Tumor cells with highly
tumorigenic properties termed as cancer stem cells (CSCs) play a significant
role in tumor progression, spread and therapy failure. Important micro-environmental
signals contribute to maintenance of the CSC phenotype: hypoxia, epithelial to
mesenchymal transition, angiogenesis and inflammation. Interleukin-1 (IL-1), a
major pro-inflammatory cytokine, may affect the growth and invasiveness of
malignant cells, and mechanisms of antitumor immunity.
This work investigates the
role of IL-1 on malignancy patterns induced by CSCs using mice genetically
deficient in expression of the IL-1. The Oct3/4-pGreenZeo promoter reporter
system was transfected into murine luciferase expressing breast carcinoma cell
line as a model for detection of breast CSCs.

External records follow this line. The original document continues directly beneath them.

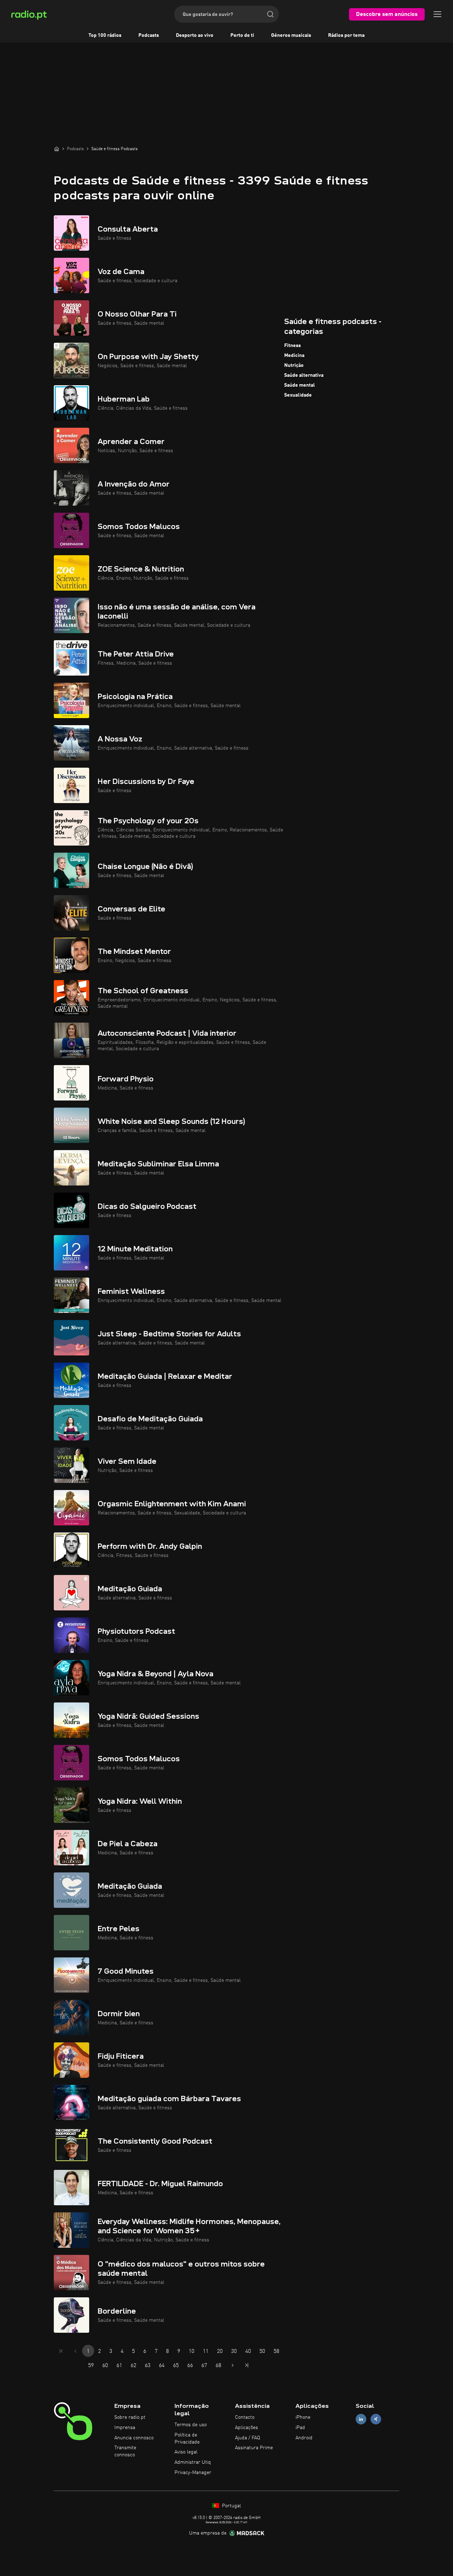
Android (304, 2437)
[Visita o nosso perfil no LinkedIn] (361, 2419)
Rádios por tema (346, 35)
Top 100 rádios (104, 35)
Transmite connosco (125, 2451)
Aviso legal (185, 2452)
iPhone (303, 2417)
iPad (300, 2427)
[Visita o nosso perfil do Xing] (376, 2419)
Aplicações (246, 2427)
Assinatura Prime (254, 2447)
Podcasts (148, 35)
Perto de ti (242, 35)
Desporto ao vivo (194, 35)
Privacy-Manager (192, 2472)
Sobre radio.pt (129, 2417)
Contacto (244, 2417)
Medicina (294, 355)
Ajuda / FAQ (247, 2437)
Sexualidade (298, 395)
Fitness (292, 345)
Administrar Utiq (192, 2462)
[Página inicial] (56, 149)
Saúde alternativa (303, 375)
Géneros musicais (291, 35)
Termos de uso (190, 2424)
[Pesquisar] (270, 14)
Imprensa (124, 2427)
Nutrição (294, 365)
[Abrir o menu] (437, 14)
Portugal (230, 2505)
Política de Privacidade (187, 2439)
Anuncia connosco (134, 2437)
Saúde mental (299, 385)
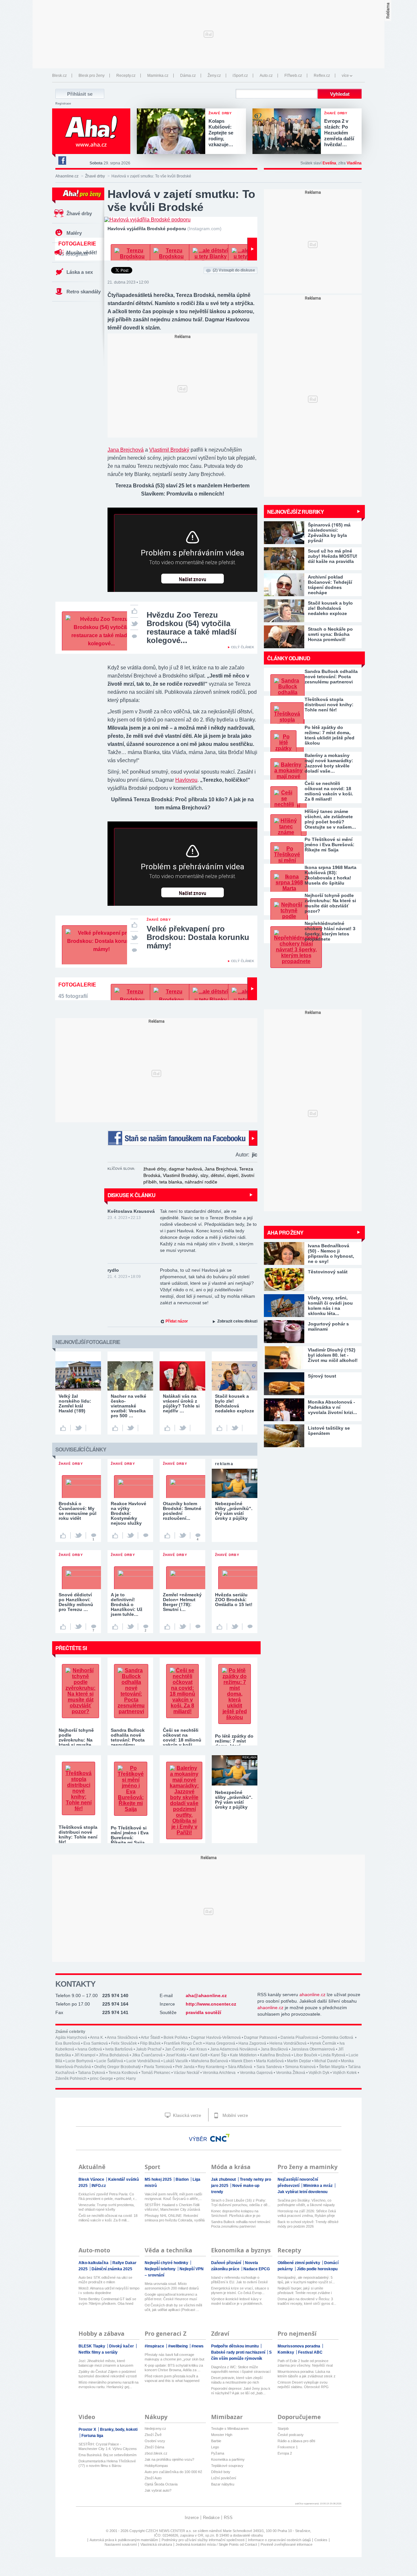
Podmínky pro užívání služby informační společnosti (203, 2540)
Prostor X (88, 2429)
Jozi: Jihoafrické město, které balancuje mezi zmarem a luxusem (106, 2363)
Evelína (329, 163)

Kinetic experiments showed
increase in tumor growth when generated from CSC enriched cells in WT mice. We
observed regression of tumor growth in IL-1 deficient mice, but occurring later
when tumors were generated from CSC enriched cells. We observed positive
correlation between the presence of IL-1 in the micro-environment and number of
CSCs in primary tumors. IL-1 deficient mice contained 1-2% of Oct+ cells in
comparison to 3.5% detected in tumors from IL-1 receptor antagonist deficient
mice. Kinetics of immune cells infiltrating Matrigel plugs spiked with tumor
cells showed that there is a significant decrease in number of myeloid-derived
suppressor cells and an increase in number of cells from monocyte-macrophage
lineage when plugs are spiked with CSC enriched cells. Significantly lower
levels of pro-inflammatory and angiogenic factors were detected in plugs with
CSC enriched cells.
CSCs induce a different
inflammatory/immune microenvironment than those of the whole tumor. IL-1 may be
an important factor allowing switch to stem cell-like stage in the population
of tumor cells, leading to faster tumor progression via CSCs.